Finalement, la création d’un délit spécifique de harcèlement scolaire est la disposition centrale du texte. Sur ce point, nous rencontrons un nouveau désaccord. En effet, la loi consacre déjà le droit à une scolarité sans harcèlement et organise l’arsenal juridique nécessaire : dans ces conditions, pourquoi une telle surenchère ?
Au-delà de sa valeur symbolique, ce texte semble surtout avoir une valeur politique à l’approche d’échéances électorales importantes… Dans ces conditions, parvenir à un texte commun semblait bien difficile.
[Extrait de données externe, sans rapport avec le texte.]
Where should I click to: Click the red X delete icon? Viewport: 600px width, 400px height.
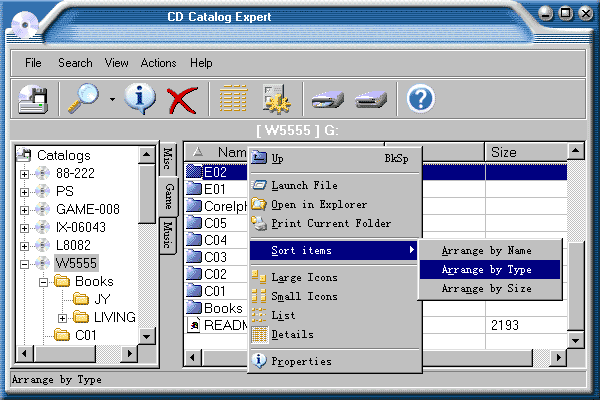(181, 99)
Si le maintien de l’enfant dans son milieu scolaire est par principe la voie à privilégier, il peut être nécessaire, voire indispensable, au regard de son état psychologique, de l’éloigner au plus vite. C’est pourquoi j’avais personnellement proposé de mettre rapidement à l’abri un enfant en danger, en permettant aux parents de recourir en cours d’année à l’instruction en famille ou à l’enseignement à distance.
Dans le même esprit, nous avions élargi les conditions d’une déscolarisation d’urgence en cas de plainte déposée et nous avions fixé la nécessaire prise en considération de la parole de l’enfant.
Hélas, ces dispositions ont été supprimées en nouvelle lecture par l’Assemblée nationale.
L’examen du texte par le Sénat aura néanmoins permis plusieurs avancées : le dépistage du harcèlement par les visites médicales obligatoires ou encore la reconnaissance de l’importance du travail des assistants d’éducation.
Quant au cyberharcèlement, hélas partie intégrante de la vie des élèves, il est regrettable que les députés aient supprimé la plupart de nos apports.
Vous l’avez compris, nous ne sommes pas satisfaits de ce texte, dont les avancées restent trop limitées. Nous ne pouvons qu’acter et regretter la disparition des améliorations que nous avions apportées et notre désaccord sur deux points fondamentaux : la mise en cause des enseignants et la création d’un délit spécifique. Pour ces raisons, nous soutiendrons la motion tendant à opposer la question préalable.
Je suis par ailleurs convaincu que l’efficacité de la lutte contre le harcèlement scolaire repose moins sur une intervention législative que sur des mesures de terrain et des moyens pour les mettre en œuvre. Que dire du manque criant de médecins scolaires, d’infirmières, de psychologues, pourtant les plus à même de repérer la détresse de l’enfant ? Ce sujet est pour moi essentiel, il est la première réponse que le Gouvernement aurait dû apporter en matière de prévention et de lutte contre le harcèlement.
C’est donc avec un sentiment d’inachevé, malgré la qualité du travail réalisé par Jacqueline Eustache-Brinio et Olivier Paccaud, que nous suivrons nos rapporteurs en actant le fait qu’il n’y a pas lieu de poursuivre l’examen de cette proposition de loi.